Look, I know it’s hard. I know it’s easier to replay your bad memories or bury them in the deepest part of your mind, but that’s not what God wants.

We can get wrapped up in the past. We can live there in memories and words. We can allow it to seep into our present until it leeches all the color out. #bepresent #hebrews12endurance Click To Tweet

Bad things happen because of sin, but God wants us to know He is always there for us. He did not leave us when the bad thing was happening and He won’t leave us now.

While our past experiences shape who we are, they are not the defining factor. We have the choice to use our past to create a brighter future than maybe our past indicates. But we can only do that through Christ.

I received a copy of The Words Between Us as part of the Revell Reads Blogger program; a positive review was not required.

About The Words Between Us

The Words Between Us

Robin Windsor spent most of her life under an assumed name because her parents had made some bad decisions which messed her life up. But for one summer, she had a moment of peace when she met Peter Flynt. The two share a love of books and the words fly between them.

But because life–and books–aren’t fair, Robin’s perfect summer is ruined by a ginormous even and she spends the rest of her life running from her parents’ mistakes and the impact they had on her life

She finds sanctuary in her rather unremarkable used bookstore just up the street from the marina in River City, Michigan. But the store is struggling and the past will not stay in the past.

She receives an eerily familiar book in the mail on the morning of her father’s scheduled execution and is thrown back to the long-lost summer she met Peter Flynt, the perfect boy who ruined everything.

About Erin Bartels

Erin Bartel

Erin Bartels is the author of We Hope For Better Things and The Words Between Us. She lives in the beautiful, water-defined state of Michigan where she is never more than a ninety-minute drive from one of the Great Lakes or six miles from an inland lake, river, or stream.
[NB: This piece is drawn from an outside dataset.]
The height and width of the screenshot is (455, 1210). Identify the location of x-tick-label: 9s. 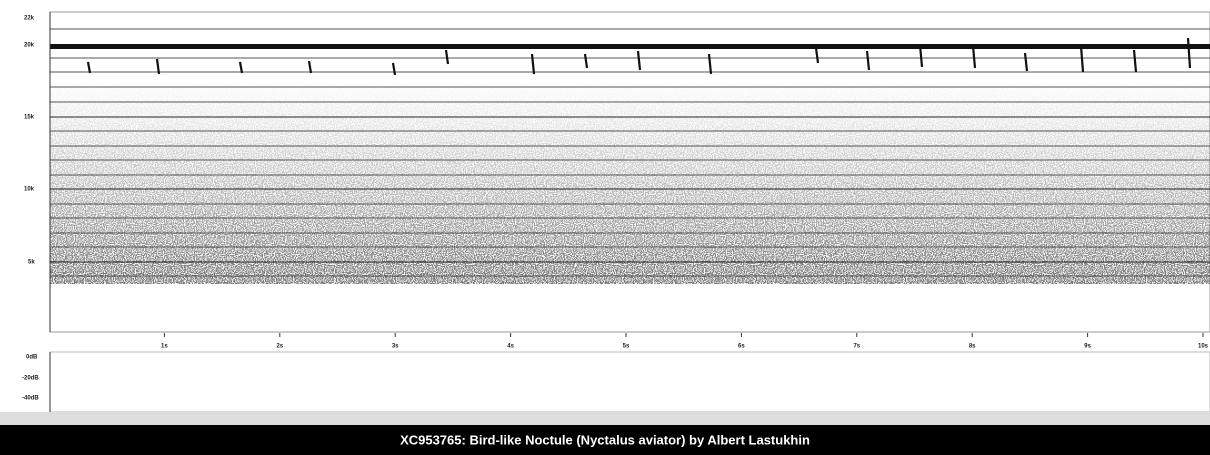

She grew up in the Bay City area waiting for freighters and sailboats at drawbridges and watching the best 4th of July fireworks displays in the nation. She spent her college and young married years in Grand Rapids feeling decidedly not-Dutch.

She currently lives with her husband and son in Lansing, nestled somewhere between angry protesters on the Capitol lawn and couch-burning frat boys at Michigan State University. And yet, she claims it is really quite peaceful.

Erin is represented by Nephele Tempest of The Knight Agency. Find her on Facebook @ErinBartelsAuthor, on Twitter @ErinLBartels, or on Instagram @erinbartelswrites.

You’re Not Defined by Your Past

Do your past mistakes define you? Seek the truth of God’s Word. You are who God says you are and once you have repented and asked foe forgiveness, God wipes the slate clean and remembers your sin no more (Isaiah 43:25).

My friend, do not let your past define you any more. Step out of the darkness and into God’s marvelous light.